Prenons la même situation que celle que tu me proposais (une machine démoniaque)

Cas 5:

A) 100 enfants autistes
B) 100 enfants normaux

Que choisis-tu?

Cas 6

A) 100 adultes blancs
B) 100 adultes noirs

Cas 7:

A) 100 médecins
B) 100 vidangeurs

Cas 8:
Je t'avertis cependant que ce dilemme n'a rien de fiction.

La syphilis est une vieille maladie. Pourtant, dans les années 50 on estimait encore mal connaître les développements de cette maladie à long terme ce qui causait des problèmes dans le traitement de cette maladie. Je ne sais pas exactement quoi, mais des problèmes sérieux.

Pour palier à ce déficit de connaissance, un groupe de chercheurs financés par l'État a décidé de combler le vide. Ils ont choisi secrètement un échantillon de syphilitiques noir du sud des État-Unis. Il s'agissait de gens très pauvres qui auraient probablement négligé de se faire examiner et soigner par un médecin. C'est la version officielle. Les chercheurs leur ont donné des services médicaux gratuits avec un suivi très attentif pendant des années pour mesurer exactement l'évolution de la maladie. Les cobayes étaient très comptant de cette attention gratuite et des médicaments gratuits qu'ils recevaient.
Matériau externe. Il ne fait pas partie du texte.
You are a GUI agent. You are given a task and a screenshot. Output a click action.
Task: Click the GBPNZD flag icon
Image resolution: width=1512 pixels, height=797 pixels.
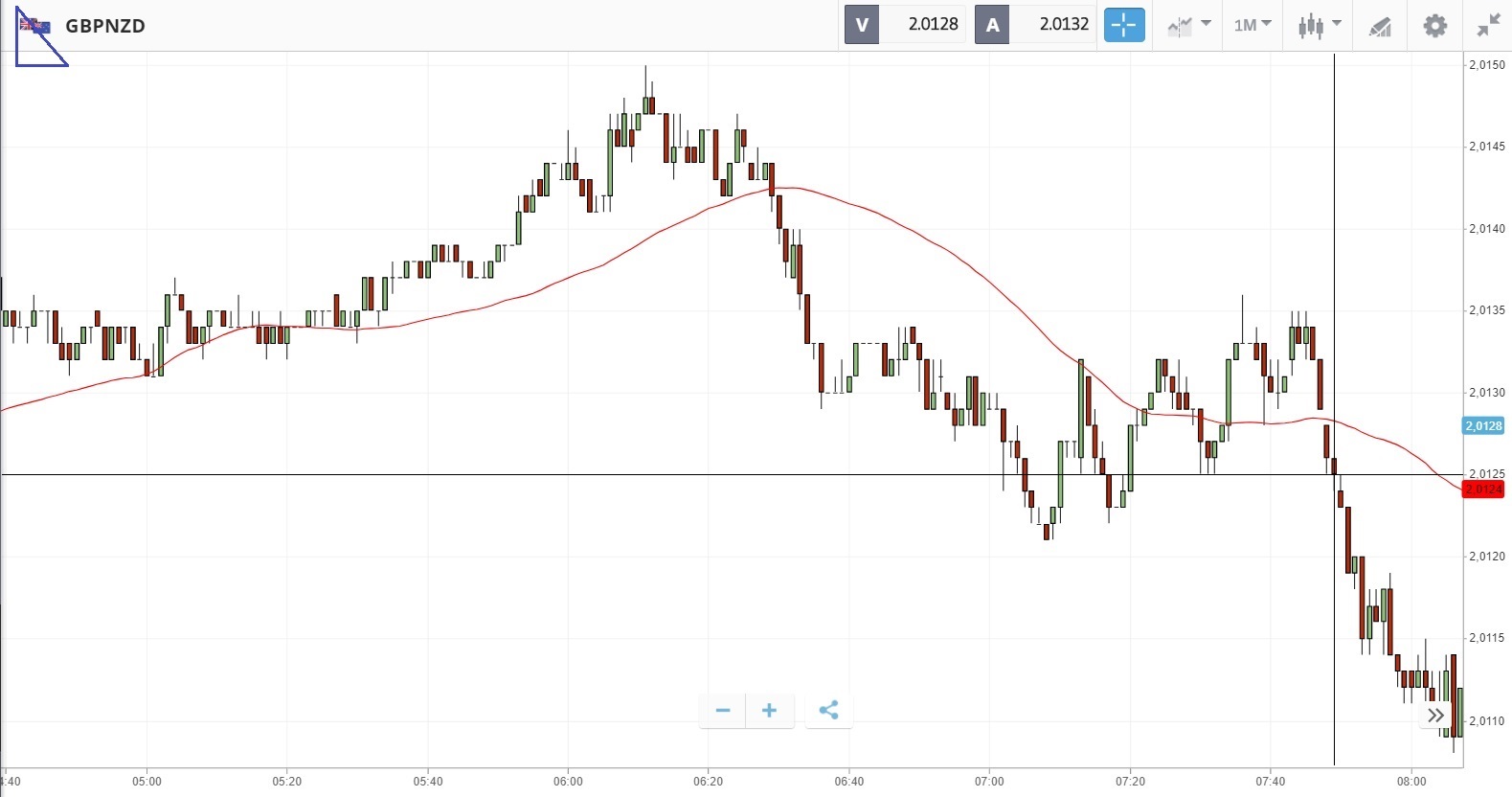[35, 26]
Il n'y a qu'un hic. Les médicaments étaient des placebos. Ces noirs n'ont jamais consulté d'autres médecins. Ils n'avaient pas les moyens et ils étaient déjà traités.

En supposant que ces cobayes ne se soient jamais fait examiner par des médecins en dehors du programme de recherche et en supposant que cette recherche ait permis de sauver ensuite des milliers de syphilitiques, trouves-tu que le choix des chercheurs est acceptable? Est-ce moins grave parce que ce sont des pauvres? Est-ce moins grave parce que ce sont des noirs?